Work to be completed
Set down exactly the lines below between the line holding "You are a computer-use agent. This" and the line holding "1280x720 pixels.", inclusive; no other line belongs in the answer.

(Collected data entries)
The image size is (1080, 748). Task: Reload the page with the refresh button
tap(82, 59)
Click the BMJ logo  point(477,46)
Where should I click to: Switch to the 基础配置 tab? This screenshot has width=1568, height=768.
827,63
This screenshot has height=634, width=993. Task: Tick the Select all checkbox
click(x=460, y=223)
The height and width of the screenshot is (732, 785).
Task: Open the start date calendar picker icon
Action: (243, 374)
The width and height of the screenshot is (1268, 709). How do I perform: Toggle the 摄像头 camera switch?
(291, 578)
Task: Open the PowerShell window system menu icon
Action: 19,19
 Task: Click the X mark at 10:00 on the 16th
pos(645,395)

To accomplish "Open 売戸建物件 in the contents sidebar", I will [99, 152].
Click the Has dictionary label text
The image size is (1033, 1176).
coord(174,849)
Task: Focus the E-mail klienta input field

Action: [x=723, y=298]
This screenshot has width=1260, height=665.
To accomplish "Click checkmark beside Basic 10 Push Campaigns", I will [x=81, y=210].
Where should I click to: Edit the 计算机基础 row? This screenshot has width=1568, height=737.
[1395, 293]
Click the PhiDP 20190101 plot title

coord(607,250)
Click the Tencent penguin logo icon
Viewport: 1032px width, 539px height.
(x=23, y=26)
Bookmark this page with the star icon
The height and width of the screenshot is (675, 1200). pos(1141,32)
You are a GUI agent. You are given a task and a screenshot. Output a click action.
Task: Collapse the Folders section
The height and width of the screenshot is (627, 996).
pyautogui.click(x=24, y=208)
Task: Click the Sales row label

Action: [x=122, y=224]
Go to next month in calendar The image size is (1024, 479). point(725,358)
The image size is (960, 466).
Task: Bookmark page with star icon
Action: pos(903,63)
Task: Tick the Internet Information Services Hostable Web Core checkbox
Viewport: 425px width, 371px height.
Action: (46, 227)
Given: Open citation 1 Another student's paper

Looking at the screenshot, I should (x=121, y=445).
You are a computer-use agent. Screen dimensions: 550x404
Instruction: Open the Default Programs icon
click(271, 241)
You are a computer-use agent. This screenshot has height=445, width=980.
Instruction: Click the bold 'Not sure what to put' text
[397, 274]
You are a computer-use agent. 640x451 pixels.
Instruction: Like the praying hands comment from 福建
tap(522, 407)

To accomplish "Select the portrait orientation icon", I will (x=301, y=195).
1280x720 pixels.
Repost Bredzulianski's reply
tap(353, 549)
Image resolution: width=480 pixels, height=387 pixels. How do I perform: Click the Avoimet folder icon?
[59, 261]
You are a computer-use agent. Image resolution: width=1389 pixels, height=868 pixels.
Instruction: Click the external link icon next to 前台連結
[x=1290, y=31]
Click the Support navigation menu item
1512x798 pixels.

Output of the exercise
You are a computer-use agent. This screenshot has height=445, width=980.
Instruction: Click the bold 'Not sure what to put' text
[397, 274]
You are a computer-use agent. 640x451 pixels.
Instruction: Like the praying hands comment from 福建
tap(522, 407)

To accomplish "Select the portrait orientation icon", I will (x=301, y=195).
1280x720 pixels.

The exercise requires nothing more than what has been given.